Globalization of the Environment

The story of globalization of the biophysical systems of Earth is one of local changes wrought by humans, moving through regional and intercontinental shifts to worldwide metamorphoses and coming to a truly global outreach in which human actions can alter both the upper atmosphere and the deep oceans. Essentially this trend taken over the past 10,000 years is one of coalescence, in which trade and migration have translocated flora, fauna, and environment-impacting processes. The Viking expeditions to both east and west, the development of the Silk Road, and the early modern European contacts with China, Japan, and Indonesia all presaged the higher volumes of translocation and coalescence under the European empires and the subsequent surges of energy-intensive development after about 1950. Yet it can be argued that there has been a countermovement of a fragmentary kind in which sequestration of natural resources and production has been implanted. The development of stratified societies once agriculture was widespread meant that some ecologies were available only to elites; the abstraction of species for specific purposes (e.g., predatory mammals for Roman circuses) disrupted ecosystems and, in modern times, the creation of National Parks and Reserves has meant the fencing-off for management purposes of tracts of land and sea separated from different areas “outside.” In a parallel social sphere, human society has become differentiated from “nature” by centuries of thought and action that emphasized human exceptionalism.

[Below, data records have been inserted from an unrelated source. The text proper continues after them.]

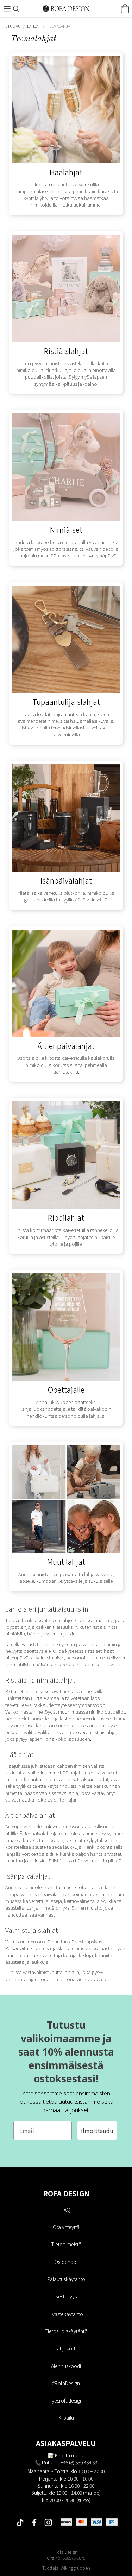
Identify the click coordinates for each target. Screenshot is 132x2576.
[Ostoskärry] (124, 8)
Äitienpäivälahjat (66, 1045)
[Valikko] (7, 8)
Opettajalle (66, 1389)
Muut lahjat (66, 1561)
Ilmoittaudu (97, 2130)
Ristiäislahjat (66, 350)
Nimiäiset (66, 529)
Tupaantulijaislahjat (66, 701)
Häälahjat (66, 171)
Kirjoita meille (69, 2455)
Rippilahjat (66, 1217)
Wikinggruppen (75, 2568)
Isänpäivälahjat (66, 880)
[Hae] (16, 9)
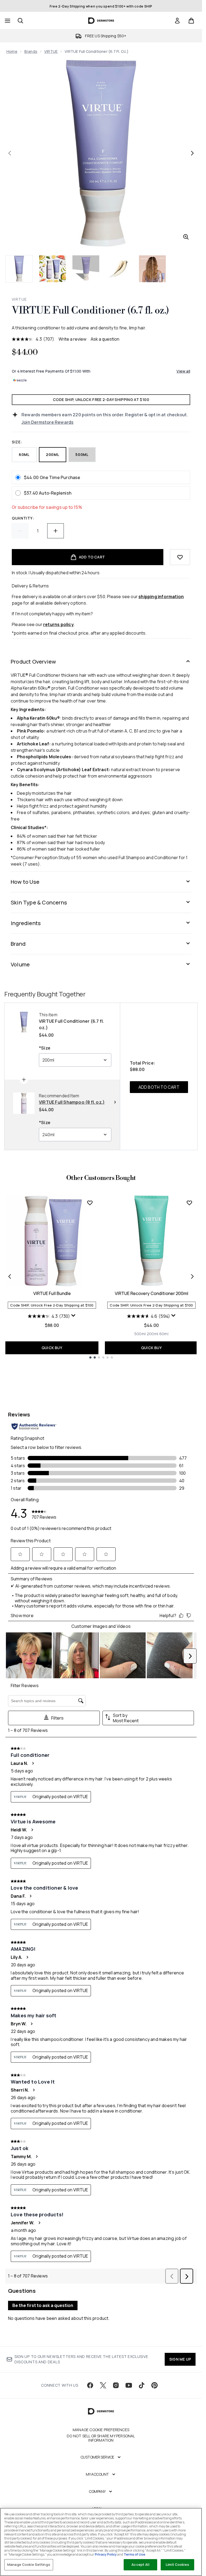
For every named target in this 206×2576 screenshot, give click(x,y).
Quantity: (23, 518)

If the label “nature” is allowed for any life on the planet not affected by humans, then the notion of coalescence seems valid. Many species spread out from glacial-era refuges and coalesced with similar species to form ecosystems: Deciduous forests, for example, may have been integrations of streams of different tree species from widely separated refuges. As sea levels rose, barriers between small seas and lakes were breached and successful species colonized both sets of habitats. As related species came into proximity, hybridization took place. This type of process has a parallel in the world of physical phenomena, as the open oceans are in general of the same salinity and the upper atmosphere has the same concentrations of gases. But note that stratification occurs as well: Many ecosystems have very distinct layers of organisms. In Africa, one species of antelope lives off the plants of permanently swamped woodland and the giraffe off the top of acacia trees. Organic evolution means that speciation is a continuous, although intermittent, process and is especially noticeable in isolated places such as small islands long separated from the nearest mainland. This was the process behind the varieties of tortoise and finch that attracted Charles Darwin's attention.